In that case, the unit owner complained to the Human Rights Tribunal that the president of the condo board had treated her poorly by insulting her and instructing the superintendent to provide inferior service to this owner. A number of similar complaints were made by other unit owners on the same grounds.

In finding that the complaint did not disclose any facts or particulars of prohibited discrimination, the Tribunal said the following, which is probably true of a large number of condo-related cases being filed at the Tribunal these days:

While conflict in the context of accommodation can deeply impact those affected, the Tribunal does not have a general jurisdiction to evaluate relationships between condominium corporations and unit owners or to resolve all situations of rudeness, bad treatment or unfairness that may exist in a condominium environment. The jurisdiction of the Tribunal is limited to hearing applications that allege violations of the [Human Rights] Code. With respect to accommodation, s. 2(1) prohibits discrimination because of race, ancestry, place of origin, colour, ethnic origin, citizenship, creed, sex, sexual orientation, age, record of offences, marital status, family status, disability or receipt of public assistance.
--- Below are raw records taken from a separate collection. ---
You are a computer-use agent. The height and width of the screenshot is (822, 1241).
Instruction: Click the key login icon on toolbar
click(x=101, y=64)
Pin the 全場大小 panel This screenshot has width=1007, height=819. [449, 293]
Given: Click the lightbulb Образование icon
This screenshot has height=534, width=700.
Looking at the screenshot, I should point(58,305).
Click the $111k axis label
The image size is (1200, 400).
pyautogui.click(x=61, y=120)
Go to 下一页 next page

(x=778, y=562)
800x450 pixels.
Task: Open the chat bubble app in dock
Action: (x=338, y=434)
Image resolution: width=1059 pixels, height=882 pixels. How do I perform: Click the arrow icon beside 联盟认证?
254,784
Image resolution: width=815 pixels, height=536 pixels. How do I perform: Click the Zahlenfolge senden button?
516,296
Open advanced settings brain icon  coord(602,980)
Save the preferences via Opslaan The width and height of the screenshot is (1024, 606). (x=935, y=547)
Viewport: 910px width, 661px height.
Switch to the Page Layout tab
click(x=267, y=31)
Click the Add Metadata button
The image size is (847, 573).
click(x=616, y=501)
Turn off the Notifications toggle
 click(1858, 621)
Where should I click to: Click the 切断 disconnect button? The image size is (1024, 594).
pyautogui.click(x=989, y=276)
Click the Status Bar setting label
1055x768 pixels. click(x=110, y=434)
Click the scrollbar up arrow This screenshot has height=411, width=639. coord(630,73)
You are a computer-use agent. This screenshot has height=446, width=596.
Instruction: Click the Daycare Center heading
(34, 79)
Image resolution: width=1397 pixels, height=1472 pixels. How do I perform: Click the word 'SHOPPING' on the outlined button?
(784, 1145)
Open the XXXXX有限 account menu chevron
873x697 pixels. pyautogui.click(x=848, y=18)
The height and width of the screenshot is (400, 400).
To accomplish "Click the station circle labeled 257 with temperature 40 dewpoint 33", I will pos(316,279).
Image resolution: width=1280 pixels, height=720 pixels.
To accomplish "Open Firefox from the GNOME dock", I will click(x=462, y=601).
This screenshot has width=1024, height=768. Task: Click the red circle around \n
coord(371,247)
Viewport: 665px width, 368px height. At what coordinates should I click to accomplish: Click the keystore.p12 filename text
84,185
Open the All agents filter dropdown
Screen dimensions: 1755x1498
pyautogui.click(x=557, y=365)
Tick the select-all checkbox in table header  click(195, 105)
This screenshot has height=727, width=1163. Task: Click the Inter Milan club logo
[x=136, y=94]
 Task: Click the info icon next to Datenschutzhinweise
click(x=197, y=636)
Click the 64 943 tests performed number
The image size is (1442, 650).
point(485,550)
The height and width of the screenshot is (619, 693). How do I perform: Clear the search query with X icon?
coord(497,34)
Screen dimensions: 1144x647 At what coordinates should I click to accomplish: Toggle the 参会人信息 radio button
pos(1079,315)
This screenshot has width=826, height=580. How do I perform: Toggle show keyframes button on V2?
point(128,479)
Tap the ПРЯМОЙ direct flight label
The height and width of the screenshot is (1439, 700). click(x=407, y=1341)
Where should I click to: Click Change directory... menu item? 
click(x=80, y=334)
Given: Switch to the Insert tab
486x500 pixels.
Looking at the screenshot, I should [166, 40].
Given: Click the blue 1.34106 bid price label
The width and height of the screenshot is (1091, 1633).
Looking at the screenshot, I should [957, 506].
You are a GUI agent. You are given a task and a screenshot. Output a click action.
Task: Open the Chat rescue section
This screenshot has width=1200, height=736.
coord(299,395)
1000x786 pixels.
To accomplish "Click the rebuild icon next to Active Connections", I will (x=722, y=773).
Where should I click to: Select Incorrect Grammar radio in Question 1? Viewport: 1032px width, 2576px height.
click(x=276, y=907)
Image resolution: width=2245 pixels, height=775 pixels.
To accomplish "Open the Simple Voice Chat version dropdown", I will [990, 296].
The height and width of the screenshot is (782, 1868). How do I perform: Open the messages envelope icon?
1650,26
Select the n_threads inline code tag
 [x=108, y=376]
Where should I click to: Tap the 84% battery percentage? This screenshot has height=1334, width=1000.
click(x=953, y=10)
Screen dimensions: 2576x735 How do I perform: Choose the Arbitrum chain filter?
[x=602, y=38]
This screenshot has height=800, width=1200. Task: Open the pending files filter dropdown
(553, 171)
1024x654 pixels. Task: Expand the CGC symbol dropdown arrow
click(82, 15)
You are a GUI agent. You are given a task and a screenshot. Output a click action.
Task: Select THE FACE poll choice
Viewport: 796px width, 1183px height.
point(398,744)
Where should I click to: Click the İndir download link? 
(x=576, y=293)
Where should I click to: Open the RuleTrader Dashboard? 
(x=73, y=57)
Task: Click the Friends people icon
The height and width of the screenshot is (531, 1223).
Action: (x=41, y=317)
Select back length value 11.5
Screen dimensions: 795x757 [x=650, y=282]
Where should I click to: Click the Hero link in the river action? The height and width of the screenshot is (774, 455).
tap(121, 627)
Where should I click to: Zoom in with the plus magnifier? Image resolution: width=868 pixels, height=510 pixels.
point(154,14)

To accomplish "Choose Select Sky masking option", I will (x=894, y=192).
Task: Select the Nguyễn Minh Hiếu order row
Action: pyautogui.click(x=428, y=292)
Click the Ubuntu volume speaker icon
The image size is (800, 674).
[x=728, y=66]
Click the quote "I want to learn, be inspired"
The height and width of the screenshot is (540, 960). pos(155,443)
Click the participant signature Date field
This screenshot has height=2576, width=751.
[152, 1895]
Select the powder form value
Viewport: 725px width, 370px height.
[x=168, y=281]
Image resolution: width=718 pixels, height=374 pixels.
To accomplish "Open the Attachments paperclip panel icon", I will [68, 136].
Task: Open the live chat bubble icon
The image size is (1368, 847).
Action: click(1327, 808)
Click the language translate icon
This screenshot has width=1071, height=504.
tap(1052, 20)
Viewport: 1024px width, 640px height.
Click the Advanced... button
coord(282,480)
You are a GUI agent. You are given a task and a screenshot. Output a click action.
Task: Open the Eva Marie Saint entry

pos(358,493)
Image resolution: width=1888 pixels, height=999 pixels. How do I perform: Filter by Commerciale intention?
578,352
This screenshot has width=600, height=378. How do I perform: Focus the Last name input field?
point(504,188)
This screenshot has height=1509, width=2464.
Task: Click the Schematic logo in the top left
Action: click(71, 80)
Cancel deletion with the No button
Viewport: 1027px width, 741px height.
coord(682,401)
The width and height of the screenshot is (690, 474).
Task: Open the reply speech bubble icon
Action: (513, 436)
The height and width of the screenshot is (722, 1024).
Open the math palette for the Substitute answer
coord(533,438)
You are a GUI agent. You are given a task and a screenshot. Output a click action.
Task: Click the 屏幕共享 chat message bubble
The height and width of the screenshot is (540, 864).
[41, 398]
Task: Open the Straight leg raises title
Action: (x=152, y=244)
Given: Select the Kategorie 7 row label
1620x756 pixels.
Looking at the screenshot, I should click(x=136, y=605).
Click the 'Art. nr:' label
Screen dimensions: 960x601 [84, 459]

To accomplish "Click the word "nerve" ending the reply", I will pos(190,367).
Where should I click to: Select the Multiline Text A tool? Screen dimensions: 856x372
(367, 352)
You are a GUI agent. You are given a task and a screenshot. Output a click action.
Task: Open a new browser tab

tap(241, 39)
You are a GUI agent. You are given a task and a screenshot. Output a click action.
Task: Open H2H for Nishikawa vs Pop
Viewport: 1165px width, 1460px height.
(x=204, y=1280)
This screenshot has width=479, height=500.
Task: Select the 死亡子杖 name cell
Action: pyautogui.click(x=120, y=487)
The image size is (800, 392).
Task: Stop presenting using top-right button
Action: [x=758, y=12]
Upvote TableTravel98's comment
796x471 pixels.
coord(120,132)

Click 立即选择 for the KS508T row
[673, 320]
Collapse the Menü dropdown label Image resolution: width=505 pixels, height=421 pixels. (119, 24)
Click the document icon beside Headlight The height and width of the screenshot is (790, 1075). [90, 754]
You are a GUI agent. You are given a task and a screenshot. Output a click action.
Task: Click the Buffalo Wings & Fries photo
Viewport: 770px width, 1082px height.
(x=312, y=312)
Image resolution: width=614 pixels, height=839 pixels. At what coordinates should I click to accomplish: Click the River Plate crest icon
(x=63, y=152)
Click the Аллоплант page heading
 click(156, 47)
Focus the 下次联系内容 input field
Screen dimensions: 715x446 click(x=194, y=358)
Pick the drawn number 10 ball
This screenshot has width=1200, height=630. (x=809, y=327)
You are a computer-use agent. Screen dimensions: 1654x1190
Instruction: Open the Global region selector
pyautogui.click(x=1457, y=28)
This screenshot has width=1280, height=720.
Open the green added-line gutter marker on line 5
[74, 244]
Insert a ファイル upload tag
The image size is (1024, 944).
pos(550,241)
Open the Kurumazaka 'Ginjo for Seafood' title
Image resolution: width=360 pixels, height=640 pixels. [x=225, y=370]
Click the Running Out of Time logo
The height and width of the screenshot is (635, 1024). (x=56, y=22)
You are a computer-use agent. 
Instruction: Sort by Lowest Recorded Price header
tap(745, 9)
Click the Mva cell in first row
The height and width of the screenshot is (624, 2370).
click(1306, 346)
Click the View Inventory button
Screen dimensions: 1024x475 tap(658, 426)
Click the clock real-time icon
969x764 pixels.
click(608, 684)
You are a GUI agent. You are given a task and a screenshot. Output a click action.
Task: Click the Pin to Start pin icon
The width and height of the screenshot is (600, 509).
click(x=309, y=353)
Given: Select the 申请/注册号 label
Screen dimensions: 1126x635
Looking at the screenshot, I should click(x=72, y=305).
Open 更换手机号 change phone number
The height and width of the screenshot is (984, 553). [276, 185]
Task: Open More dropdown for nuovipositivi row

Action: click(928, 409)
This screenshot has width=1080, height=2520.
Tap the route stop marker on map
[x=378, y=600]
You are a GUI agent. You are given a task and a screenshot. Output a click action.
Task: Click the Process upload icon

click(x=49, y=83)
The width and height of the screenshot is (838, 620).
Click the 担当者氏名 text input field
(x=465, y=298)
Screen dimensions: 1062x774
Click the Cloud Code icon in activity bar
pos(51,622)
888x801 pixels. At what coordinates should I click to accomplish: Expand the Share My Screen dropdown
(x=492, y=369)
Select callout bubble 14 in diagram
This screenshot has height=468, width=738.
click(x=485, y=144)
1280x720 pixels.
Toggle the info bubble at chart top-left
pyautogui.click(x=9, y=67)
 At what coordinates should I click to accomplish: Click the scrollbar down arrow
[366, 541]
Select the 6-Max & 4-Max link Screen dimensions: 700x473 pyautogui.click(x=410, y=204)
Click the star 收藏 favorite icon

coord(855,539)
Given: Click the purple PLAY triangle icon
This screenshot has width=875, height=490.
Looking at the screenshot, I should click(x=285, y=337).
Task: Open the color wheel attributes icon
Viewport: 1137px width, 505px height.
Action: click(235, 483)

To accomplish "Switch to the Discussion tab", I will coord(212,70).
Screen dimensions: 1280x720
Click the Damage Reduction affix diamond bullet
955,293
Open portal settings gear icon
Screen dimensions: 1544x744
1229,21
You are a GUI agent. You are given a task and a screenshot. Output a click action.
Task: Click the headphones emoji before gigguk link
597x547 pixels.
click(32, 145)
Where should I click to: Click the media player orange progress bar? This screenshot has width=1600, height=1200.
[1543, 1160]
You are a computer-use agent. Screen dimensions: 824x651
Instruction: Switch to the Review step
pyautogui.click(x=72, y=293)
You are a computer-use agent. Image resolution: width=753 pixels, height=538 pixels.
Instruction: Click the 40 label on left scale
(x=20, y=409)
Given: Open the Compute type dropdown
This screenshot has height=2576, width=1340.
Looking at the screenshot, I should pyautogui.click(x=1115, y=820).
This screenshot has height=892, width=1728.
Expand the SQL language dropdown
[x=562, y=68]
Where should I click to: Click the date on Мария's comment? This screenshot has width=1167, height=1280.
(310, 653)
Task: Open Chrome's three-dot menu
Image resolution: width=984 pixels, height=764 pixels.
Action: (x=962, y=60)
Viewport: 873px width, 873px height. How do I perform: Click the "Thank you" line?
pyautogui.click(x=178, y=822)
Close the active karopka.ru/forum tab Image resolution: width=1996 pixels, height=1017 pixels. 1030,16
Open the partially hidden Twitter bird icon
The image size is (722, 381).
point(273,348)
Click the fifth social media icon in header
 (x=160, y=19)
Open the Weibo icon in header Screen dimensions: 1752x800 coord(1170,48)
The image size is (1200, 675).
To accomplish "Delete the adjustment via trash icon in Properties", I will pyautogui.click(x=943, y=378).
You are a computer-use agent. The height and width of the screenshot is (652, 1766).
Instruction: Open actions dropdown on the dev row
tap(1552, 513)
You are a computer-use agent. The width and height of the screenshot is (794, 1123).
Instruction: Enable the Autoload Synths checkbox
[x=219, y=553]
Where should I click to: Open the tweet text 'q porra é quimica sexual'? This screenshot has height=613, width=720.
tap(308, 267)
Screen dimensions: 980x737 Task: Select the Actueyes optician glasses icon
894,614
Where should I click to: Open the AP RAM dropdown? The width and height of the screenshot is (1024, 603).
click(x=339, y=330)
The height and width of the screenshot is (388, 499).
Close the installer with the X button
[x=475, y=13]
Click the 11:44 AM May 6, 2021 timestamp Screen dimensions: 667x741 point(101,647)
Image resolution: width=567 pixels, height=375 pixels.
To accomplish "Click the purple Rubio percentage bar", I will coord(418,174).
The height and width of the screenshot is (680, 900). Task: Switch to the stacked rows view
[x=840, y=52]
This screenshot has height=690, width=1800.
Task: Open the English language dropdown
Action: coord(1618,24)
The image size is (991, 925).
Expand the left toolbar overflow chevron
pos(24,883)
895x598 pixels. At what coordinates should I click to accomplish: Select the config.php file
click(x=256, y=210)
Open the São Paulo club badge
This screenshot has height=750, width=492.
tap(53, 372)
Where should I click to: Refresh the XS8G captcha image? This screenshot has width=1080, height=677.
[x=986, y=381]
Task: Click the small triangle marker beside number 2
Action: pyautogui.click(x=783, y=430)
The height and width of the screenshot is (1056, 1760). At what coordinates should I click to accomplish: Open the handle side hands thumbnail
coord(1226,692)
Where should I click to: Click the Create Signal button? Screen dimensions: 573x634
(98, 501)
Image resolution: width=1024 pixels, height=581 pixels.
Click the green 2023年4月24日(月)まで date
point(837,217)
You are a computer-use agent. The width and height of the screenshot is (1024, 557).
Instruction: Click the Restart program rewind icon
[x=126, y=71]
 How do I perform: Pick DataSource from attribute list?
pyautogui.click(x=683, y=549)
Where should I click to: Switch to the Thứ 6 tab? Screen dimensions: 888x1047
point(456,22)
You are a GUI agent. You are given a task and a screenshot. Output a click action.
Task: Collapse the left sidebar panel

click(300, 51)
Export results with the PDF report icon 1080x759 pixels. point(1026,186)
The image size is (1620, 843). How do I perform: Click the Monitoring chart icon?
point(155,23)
While it is clear that the applicant is having difficulties with her condominium environment, there is no allegation of discrimination on the basis of one or more of the grounds protected by the Code.

The Tribunal finds that the Application does not raise matters which the Tribunal has the power to decide. Accordingly, the Application is dismissed.

Even though a human rights complaint may be thrown out, as it was in this case, the story might not end there. A condo and its board or managers may yet face other proceedings in other forums. If unit owners feel sufficiently aggrieved by shoddy treatment and insults, they will likely continue their efforts to seek redress and they may, after a long fight, ultimately be successful.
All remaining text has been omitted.